5N0D

Crystal structure of human carbonic anhydrase II in complex with (R)-4-(6,7-dihydroxy-1-phenyl-3,4-tetrahydroisoquinoline-1H-2-carbonyl)benzenesulfonamide.

5N0D の概要

• エントリーDOI: 10.2210/pdb5n0d/pdb
• 分子名称: Carbonic anhydrase 2, ZINC ION, (R)-4-(6,7-dihydroxy-1-phenyl-3,4-tetrahydroisoquinoline-1H-2-carbonyl)benzenesulfonamide, ... (5 entities in total)
• 機能のキーワード: carbonic anhydrase, benzesulfonamide, protein-inhibitor adduct, lyase
• 由来する生物種: Homo sapiens (Human)
• 細胞内の位置: Cytoplasm : P00918
• タンパク質・核酸の鎖数: 1
• 化学式量合計: 30059.28

構造登録者

Di Fiore, A.,De Simone, G. (登録日: 2017-02-02, 公開日: 2017-05-10, 最終更新日: 2024-01-17)

主引用文献

Bruno, E.,Buemi, M.R.,Di Fiore, A.,De Luca, L.,Ferro, S.,Angeli, A.,Cirilli, R.,Sadutto, D.,Alterio, V.,Monti, S.M.,Supuran, C.T.,De Simone, G.,Gitto, R.
Probing Molecular Interactions between Human Carbonic Anhydrases (hCAs) and a Novel Class of Benzenesulfonamides.
J. Med. Chem., 60:4316-4326, 2017

PubMed Abstract: On the basis of X-ray crystallographic studies of the complex of hCA II with 4-(3,4-dihydro-1H-isoquinoline-2-carbonyl)benzenesulfonamide (3) (PDB code 4Z1J ), a novel series of 4-(1-aryl-3,4-dihydro-1H-isoquinolin-2-carbonyl)benzenesulfonamides (23-33) was designed. Specifically, our idea was to improve the selectivity toward druggable isoforms through the introduction of additional hydrophobic/hydrophilic functionalities. Among the synthesized and tested compounds, the (R,S)-4-(6,7-dihydroxy-1-phenyl-3,4-tetrahydroisoquinoline-1H-2-carbonyl)benzenesulfonamide (30) exhibited a remarkable inhibition for the brain-expressed hCA VII (K = 0.20 nM) and selectivity over wider distributed hCA I and hCA II isoforms.

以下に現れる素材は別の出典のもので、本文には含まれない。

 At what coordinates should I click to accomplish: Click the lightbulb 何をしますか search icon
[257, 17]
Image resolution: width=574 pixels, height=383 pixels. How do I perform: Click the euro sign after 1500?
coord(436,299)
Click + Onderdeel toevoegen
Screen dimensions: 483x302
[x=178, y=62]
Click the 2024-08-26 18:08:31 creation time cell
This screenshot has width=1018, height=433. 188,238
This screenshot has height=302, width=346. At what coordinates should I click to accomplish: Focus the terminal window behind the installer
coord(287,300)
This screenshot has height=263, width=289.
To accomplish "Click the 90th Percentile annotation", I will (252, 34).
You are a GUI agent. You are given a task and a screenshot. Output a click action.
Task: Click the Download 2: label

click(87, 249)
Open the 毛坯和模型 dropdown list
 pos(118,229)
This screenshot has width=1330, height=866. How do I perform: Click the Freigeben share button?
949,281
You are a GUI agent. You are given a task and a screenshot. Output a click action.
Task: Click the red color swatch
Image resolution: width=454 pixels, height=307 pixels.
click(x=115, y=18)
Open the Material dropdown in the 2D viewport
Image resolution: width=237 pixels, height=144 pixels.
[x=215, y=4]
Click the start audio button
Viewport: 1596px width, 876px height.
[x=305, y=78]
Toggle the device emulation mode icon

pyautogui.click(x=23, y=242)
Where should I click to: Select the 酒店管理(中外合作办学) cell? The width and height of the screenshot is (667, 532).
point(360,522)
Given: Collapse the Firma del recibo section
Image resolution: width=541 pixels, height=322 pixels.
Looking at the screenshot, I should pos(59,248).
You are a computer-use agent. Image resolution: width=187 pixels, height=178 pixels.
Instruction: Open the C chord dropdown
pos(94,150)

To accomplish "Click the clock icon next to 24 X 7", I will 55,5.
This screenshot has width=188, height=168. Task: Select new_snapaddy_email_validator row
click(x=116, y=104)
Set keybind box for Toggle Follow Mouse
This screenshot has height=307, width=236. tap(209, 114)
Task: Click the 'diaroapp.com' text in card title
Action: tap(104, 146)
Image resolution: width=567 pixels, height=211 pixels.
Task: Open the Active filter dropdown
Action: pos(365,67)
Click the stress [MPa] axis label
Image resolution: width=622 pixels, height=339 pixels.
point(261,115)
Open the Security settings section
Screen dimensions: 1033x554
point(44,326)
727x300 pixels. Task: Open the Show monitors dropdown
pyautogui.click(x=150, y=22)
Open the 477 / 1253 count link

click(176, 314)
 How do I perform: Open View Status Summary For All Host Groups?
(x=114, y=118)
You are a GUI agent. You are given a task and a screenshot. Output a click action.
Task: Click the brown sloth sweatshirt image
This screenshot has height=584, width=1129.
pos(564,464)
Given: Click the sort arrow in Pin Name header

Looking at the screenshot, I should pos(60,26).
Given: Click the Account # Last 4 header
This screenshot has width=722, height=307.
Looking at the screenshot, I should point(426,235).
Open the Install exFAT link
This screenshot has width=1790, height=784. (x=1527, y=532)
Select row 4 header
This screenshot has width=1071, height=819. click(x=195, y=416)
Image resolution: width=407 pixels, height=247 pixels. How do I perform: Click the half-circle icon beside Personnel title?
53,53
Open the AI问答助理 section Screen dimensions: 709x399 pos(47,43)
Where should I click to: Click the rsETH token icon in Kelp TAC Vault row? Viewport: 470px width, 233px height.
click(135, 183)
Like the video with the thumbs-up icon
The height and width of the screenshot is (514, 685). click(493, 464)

By enantioselective HPLC, we solved the racemic mixture and ascertained that the two enantiomers (30a and 30b) are equiactive inhibitors for hCA VII. Crystallographic and docking studies revealed the main interactions of these inhibitors into the carbonic anhydrase (CA) catalytic site, thus highlighting the relevant role of nonpolar contacts for this class of hCA inhibitors.

PubMed: 28453941
DOI: 10.1021/acs.jmedchem.7b00264

実験手法

X-RAY DIFFRACTION (1.7 Å)